Verkaufen Sie aus dem Ausland, gelten die Schweizer Formvorschriften weiterhin. Kernpunkt ist die öffentliche Beurkundung und Grundbucheintragung in der Schweiz. Wenn Sie nicht persönlich erscheinen können, ist eine notariell beurkundete Vollmacht zugunsten einer Vertrauensperson in der Schweiz üblich. Diese Vollmacht muss im Ausstellungsland legalisiert werden (Apostille gemäss Haager Übereinkommen) und vom Schweizer Notariat akzeptiert sein.

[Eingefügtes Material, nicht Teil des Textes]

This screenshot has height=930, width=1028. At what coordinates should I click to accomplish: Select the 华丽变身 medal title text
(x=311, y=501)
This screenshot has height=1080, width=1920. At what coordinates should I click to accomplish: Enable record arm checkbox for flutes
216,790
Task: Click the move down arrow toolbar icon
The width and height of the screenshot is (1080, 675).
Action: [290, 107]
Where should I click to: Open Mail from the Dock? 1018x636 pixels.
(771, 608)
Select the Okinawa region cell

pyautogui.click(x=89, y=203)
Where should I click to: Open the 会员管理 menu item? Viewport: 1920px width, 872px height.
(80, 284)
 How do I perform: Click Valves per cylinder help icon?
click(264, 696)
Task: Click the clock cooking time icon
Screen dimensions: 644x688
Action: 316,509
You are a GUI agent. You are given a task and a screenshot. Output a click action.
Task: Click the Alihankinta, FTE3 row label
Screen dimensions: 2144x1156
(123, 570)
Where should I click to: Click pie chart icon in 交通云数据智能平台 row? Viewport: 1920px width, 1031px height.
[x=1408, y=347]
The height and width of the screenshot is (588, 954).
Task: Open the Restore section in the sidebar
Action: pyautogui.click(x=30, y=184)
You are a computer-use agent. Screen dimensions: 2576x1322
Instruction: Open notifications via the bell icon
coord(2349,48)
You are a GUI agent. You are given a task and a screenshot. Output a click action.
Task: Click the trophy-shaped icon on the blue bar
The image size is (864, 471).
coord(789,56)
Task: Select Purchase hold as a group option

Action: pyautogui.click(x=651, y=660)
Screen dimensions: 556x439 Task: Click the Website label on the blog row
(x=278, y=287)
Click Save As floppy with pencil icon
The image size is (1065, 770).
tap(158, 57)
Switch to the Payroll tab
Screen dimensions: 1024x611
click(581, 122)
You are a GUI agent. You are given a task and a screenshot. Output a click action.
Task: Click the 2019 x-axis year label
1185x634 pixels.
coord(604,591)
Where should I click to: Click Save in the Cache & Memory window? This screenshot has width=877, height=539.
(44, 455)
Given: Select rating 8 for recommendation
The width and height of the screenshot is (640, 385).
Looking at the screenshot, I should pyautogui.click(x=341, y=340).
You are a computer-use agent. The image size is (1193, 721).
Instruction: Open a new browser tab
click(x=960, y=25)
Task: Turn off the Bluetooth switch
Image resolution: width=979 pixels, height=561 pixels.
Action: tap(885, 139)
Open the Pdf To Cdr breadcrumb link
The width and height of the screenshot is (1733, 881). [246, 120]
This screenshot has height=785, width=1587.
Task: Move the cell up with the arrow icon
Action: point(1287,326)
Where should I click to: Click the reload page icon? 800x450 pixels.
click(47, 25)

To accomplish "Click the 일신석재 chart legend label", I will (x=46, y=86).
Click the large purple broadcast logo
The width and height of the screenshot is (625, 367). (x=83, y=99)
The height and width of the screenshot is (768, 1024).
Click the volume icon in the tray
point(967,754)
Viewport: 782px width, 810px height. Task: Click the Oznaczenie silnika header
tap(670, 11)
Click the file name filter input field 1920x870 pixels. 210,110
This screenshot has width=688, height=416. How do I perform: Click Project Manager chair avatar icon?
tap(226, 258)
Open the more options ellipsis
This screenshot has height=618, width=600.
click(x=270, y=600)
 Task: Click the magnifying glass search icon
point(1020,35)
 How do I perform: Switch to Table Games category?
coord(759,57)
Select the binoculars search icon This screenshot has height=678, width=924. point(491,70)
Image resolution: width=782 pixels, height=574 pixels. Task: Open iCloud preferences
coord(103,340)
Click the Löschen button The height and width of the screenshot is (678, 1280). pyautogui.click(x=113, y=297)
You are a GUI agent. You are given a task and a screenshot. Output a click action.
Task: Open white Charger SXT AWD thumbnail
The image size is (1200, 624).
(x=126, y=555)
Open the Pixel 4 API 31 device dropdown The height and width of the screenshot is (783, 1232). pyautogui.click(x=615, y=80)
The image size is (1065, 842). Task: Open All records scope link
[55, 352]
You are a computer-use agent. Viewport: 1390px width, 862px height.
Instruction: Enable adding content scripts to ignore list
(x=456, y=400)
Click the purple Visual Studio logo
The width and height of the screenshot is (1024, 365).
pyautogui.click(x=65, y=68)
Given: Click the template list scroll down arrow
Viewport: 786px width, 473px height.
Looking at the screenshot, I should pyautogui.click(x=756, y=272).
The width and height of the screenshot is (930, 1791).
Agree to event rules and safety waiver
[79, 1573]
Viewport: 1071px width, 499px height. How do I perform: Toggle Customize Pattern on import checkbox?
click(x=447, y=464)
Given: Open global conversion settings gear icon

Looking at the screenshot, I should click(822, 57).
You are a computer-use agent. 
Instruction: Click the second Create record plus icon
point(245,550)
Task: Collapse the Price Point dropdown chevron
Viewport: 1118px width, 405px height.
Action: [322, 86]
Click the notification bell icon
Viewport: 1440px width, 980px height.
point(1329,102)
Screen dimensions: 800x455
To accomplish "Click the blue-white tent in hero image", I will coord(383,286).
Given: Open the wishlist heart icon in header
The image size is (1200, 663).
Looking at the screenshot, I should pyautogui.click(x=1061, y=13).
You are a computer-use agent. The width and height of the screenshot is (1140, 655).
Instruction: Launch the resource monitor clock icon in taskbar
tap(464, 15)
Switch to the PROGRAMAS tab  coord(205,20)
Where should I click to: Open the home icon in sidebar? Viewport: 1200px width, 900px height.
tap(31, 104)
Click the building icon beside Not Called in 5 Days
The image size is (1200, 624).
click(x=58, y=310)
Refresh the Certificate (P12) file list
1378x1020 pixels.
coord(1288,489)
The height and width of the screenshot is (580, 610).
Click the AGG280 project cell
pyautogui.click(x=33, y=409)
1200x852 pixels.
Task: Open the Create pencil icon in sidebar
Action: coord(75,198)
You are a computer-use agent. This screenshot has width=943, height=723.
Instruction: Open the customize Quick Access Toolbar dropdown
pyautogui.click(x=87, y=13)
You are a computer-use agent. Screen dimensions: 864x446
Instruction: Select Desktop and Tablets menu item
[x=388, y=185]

Zusätzlich ist mit KYC/AML-Prüfungen (Identifikation, Mittelherkunft) zu rechnen – sowohl beim Notariat wie bei involvierten Banken. Der Notar wickelt den Treuhandfluss ab (Kaufpreiszahlung, Ablösung Hypothek, Sicherstellung der Grundstückgewinnsteuer). Bei Nicht-Ansässigen verlangen Behörden/Notariat oft eine Sicherstellung der Steuer (Hinterlegung eines Betrags), bis die definitive Veranlagung vorliegt.
Organisatorisch empfiehlt sich ein digitaler Datenraum, klare Zeitplanung (Postlaufzeiten/Apostille), und eine frühzeitige Abstimmung mit Notariat, Makler und Bank. Beachten Sie allfällige Devisen-/Banklimiten und Zahlungsfristen. Für STWEG-/Renditeobjekte kommen zusätzliche Dokumente (Protokolle/Mietverträge) hinzu.
Mit sauberer Vollmacht, vollständigen Unterlagen und guter Koordination ist ein rechtssicherer Verkauf aus dem Ausland reibungslos möglich – ohne persönliche Präsenz an jedem Termin.